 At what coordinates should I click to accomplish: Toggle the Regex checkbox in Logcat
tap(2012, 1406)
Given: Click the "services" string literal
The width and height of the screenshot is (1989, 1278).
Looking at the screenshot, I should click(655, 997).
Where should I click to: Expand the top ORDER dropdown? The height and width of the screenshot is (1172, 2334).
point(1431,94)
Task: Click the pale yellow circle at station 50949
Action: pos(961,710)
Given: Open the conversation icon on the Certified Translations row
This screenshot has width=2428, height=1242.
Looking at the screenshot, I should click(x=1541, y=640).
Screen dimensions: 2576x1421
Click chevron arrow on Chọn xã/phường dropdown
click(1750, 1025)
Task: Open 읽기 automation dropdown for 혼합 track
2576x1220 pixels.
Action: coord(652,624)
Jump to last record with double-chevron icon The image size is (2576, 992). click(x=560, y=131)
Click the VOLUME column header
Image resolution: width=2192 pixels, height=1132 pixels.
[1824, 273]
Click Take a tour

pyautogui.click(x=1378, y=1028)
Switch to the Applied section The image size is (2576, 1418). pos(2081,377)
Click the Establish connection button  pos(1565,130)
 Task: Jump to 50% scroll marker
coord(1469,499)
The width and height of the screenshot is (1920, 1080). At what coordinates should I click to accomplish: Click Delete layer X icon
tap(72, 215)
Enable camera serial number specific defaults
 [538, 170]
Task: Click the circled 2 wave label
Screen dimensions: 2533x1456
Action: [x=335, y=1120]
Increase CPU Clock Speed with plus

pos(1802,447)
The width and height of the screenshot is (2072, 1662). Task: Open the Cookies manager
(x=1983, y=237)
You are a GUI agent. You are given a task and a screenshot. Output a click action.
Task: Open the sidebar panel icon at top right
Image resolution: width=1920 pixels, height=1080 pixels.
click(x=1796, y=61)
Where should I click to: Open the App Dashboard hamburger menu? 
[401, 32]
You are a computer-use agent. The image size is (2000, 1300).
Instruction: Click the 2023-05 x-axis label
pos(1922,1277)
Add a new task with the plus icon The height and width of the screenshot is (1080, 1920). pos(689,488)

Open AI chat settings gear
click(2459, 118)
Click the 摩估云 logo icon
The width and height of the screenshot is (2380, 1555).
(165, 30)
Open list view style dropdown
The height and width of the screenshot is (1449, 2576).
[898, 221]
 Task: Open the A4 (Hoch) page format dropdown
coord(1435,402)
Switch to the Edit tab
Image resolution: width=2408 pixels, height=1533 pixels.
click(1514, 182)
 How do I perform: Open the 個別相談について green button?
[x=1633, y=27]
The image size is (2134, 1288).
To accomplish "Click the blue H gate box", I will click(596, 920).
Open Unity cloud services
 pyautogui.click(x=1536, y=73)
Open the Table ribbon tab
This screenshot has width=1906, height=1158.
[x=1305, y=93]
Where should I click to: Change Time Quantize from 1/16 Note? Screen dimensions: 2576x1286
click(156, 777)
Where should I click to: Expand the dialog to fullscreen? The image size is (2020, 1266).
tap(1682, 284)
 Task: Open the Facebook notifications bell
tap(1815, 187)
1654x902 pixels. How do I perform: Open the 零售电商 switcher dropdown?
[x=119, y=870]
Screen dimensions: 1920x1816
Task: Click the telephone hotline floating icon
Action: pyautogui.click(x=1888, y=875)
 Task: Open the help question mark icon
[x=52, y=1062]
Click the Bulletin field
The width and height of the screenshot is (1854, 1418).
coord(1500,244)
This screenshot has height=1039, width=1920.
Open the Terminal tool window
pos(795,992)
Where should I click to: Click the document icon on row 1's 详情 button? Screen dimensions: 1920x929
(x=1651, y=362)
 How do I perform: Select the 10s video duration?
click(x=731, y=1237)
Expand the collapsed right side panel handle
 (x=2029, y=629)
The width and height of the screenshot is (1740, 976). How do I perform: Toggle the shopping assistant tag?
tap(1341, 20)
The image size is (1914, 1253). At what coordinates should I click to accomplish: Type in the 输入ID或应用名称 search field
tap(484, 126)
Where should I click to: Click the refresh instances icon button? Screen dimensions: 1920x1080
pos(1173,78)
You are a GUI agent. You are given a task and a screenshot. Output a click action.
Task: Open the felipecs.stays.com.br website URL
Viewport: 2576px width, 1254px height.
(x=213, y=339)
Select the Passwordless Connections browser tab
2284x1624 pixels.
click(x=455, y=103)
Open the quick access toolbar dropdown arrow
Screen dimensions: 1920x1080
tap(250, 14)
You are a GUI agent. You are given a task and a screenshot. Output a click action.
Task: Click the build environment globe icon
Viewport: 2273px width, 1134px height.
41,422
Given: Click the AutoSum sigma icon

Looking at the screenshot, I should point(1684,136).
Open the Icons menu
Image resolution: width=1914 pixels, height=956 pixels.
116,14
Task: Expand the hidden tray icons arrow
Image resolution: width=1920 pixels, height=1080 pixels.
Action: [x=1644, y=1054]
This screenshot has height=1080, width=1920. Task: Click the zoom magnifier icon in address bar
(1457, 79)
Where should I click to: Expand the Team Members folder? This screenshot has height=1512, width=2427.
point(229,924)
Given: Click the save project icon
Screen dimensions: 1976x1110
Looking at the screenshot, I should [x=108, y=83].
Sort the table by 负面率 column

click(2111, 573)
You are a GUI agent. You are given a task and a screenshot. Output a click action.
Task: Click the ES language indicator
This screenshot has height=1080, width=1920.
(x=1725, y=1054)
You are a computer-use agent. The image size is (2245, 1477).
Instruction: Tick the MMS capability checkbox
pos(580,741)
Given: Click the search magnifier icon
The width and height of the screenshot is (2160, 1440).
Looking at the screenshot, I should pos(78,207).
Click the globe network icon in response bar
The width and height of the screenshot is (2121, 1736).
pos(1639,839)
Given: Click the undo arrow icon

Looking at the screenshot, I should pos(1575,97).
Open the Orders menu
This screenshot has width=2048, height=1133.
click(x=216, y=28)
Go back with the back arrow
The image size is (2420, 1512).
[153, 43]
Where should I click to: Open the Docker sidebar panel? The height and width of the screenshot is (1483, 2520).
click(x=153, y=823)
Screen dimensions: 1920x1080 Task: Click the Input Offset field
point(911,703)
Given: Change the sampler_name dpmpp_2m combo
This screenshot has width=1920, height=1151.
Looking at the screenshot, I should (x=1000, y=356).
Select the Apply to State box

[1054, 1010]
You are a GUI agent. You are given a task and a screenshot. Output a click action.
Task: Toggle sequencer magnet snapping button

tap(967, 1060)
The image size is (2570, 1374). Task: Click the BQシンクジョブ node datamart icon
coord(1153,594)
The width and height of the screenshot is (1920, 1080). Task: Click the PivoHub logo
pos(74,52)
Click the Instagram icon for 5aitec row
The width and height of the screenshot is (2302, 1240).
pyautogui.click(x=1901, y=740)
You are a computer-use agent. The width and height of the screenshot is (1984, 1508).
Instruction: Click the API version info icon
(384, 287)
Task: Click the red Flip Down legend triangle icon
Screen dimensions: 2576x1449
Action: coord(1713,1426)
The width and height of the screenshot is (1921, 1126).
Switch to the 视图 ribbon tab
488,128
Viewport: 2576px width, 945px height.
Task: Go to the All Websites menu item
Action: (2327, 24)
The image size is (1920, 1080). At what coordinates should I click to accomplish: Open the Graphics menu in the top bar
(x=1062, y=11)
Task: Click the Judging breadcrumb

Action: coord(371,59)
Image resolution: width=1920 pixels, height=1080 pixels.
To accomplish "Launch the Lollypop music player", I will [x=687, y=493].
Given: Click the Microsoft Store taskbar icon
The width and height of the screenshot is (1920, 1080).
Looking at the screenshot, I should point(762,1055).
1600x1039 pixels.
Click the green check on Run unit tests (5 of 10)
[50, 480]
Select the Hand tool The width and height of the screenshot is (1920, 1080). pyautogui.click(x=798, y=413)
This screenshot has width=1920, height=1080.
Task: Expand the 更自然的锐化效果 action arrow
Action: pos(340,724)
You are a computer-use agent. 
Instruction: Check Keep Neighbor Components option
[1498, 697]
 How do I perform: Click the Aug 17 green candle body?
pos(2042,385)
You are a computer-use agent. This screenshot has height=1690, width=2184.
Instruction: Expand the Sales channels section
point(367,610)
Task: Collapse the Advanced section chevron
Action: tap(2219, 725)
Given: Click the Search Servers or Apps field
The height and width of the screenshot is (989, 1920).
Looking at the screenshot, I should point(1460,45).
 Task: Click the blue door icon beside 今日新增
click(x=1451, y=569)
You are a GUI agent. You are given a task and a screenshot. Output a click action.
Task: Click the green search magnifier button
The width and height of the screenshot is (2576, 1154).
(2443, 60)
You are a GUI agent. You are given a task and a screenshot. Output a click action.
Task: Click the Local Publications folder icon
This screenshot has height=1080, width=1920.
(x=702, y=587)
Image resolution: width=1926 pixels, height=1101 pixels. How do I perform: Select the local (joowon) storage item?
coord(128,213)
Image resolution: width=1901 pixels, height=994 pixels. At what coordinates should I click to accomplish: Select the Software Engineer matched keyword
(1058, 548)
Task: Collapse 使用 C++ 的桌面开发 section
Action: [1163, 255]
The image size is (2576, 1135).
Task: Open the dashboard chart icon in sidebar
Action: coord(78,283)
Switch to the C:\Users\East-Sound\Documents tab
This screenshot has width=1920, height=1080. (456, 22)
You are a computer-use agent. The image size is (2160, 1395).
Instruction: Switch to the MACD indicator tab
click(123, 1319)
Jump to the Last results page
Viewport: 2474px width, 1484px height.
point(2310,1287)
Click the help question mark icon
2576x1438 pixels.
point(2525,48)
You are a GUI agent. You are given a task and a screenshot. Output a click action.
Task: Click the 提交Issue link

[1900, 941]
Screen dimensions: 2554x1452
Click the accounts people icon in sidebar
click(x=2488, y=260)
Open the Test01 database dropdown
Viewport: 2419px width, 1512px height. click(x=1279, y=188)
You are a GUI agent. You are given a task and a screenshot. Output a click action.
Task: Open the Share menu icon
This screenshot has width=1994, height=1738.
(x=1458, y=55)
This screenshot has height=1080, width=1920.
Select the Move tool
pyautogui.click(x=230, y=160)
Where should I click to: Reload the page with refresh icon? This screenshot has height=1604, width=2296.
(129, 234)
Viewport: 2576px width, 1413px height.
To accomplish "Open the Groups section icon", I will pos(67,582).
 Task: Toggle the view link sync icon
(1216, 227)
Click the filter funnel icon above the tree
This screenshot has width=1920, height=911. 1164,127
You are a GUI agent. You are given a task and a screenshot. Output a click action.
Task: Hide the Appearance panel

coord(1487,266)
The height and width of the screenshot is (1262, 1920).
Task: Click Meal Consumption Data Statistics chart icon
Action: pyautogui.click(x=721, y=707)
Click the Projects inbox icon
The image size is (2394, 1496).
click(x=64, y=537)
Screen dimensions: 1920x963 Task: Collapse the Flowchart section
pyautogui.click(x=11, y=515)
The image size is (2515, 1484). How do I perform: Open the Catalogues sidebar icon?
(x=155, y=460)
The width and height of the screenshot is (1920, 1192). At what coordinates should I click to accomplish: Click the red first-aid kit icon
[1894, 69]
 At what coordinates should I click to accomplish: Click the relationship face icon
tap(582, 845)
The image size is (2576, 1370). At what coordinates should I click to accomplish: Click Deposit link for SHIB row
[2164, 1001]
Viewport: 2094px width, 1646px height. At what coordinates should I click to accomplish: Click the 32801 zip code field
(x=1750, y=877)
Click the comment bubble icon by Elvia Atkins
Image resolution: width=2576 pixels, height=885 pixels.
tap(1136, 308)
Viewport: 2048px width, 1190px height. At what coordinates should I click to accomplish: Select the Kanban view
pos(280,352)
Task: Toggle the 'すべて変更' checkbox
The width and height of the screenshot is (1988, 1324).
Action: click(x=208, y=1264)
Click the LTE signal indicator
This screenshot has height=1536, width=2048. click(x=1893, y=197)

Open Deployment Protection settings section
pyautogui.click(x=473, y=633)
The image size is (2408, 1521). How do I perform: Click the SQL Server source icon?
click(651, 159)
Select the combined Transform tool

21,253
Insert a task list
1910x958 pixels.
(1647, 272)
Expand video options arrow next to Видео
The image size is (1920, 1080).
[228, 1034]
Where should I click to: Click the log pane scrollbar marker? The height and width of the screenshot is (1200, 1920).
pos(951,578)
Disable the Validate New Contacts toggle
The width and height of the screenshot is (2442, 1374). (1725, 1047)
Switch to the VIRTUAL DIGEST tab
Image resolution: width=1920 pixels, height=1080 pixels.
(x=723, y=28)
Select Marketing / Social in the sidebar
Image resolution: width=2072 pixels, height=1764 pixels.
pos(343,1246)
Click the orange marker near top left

---+---

[WHAT YOU HAVE TO DO]: What lines of the material contain "will"? Show them.

[RESPONSE TO THIS EXERCISE]:
To accomplish "Click the blue H gate box", I will click(596, 920).
To accomplish "Launch the Lollypop music player", I will [x=687, y=493].
To accomplish "Open the Groups section icon", I will pos(67,582).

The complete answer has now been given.